Apocalyptic fiction is the imaginary that the West, since the Apocalypse of John, has sustained about the end of history: a moment of final, dramatic rupture that separates the saved from the damned. This Judeo-Christian structure has run through two thousand years of Western thought, and modern science fiction has not left it behind — it has modernized it.

Contemporary variations

  • Terminator, The Matrix: the machine turns against humanity.
  • Climate collapse: nature’s judgment against civilization.
  • The technological singularity: apotheosis or destruction through overcoming.
  • Transhumanism: salvation through being torn from biological bodies.
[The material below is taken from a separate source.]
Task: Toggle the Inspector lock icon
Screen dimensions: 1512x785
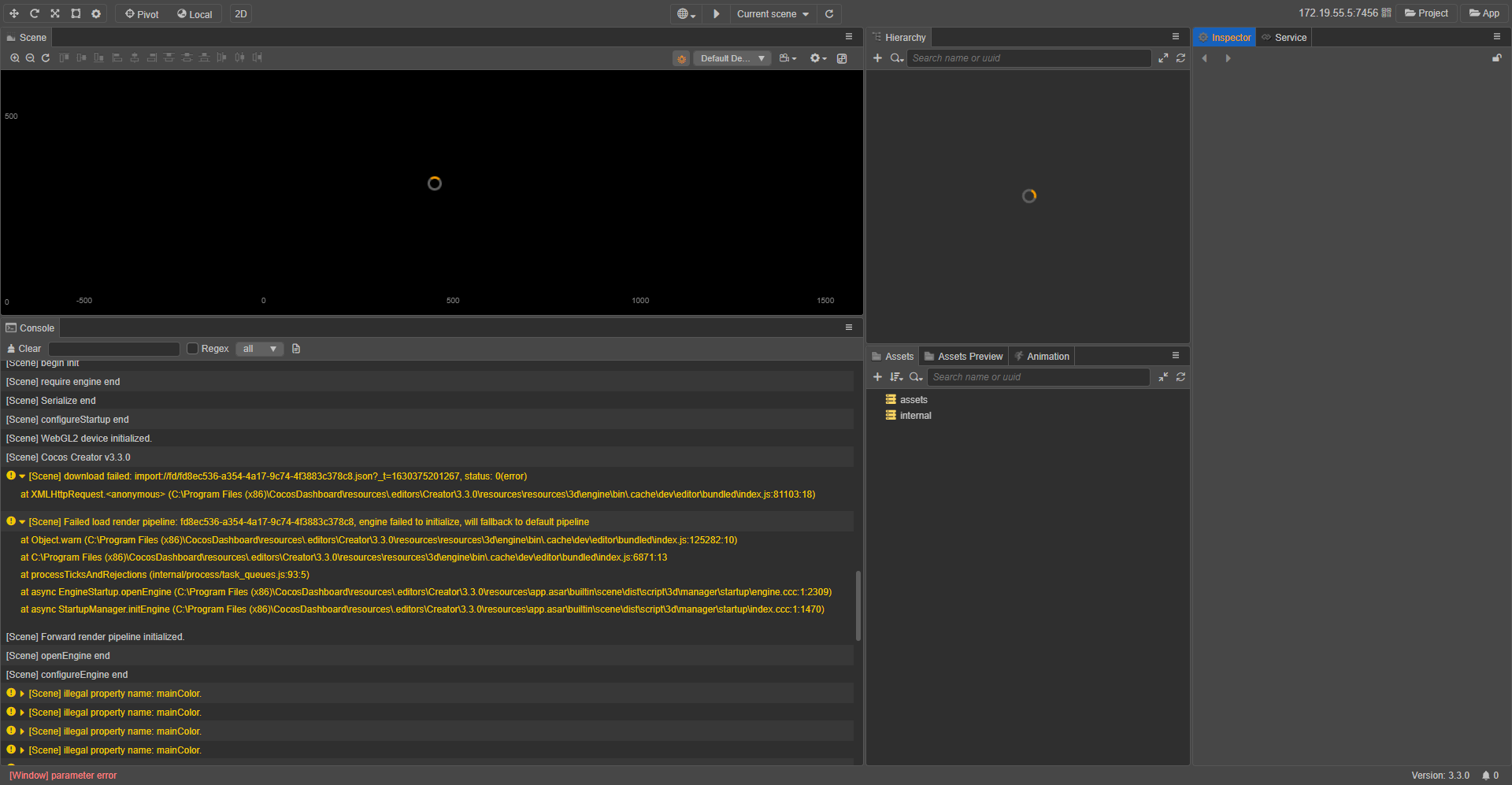Action: (x=1496, y=58)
All these fictions share a deep structure: the way out passes through a final rupture, a moment when one leaves the coupling with the world rather than maintaining it.

Why it gets stuck

The manifesto hypothesizes that these fictions are structurally tied to an individualism that thinks being as a separate, finite entity. If the individual is the fundamental unit of the real, then its death is the end of something, and the only conceivable continuity passes through external transmission — procreation, work left behind, testament.

All of Western modernity declines this equation. And it is precisely this grid that produces, by projection, the apocalypse on the horizon of every major transformation.

How to step out of it

Not by denying the fiction (it has done good for many people, in many eras). By completing it. The manifesto proposes also inheriting from Chinese thought of silent transformations (silence as Jullien defined it) — which thinks not in terms of finite entities, but of continuous processes.

As long as we remain enclosed in apocalyptic fiction alone, we will manufacture the ends we think. Stepping out of this fiction is therefore not a literary whim — it is a condition for the cognitive noosphere not to become what we fear from it.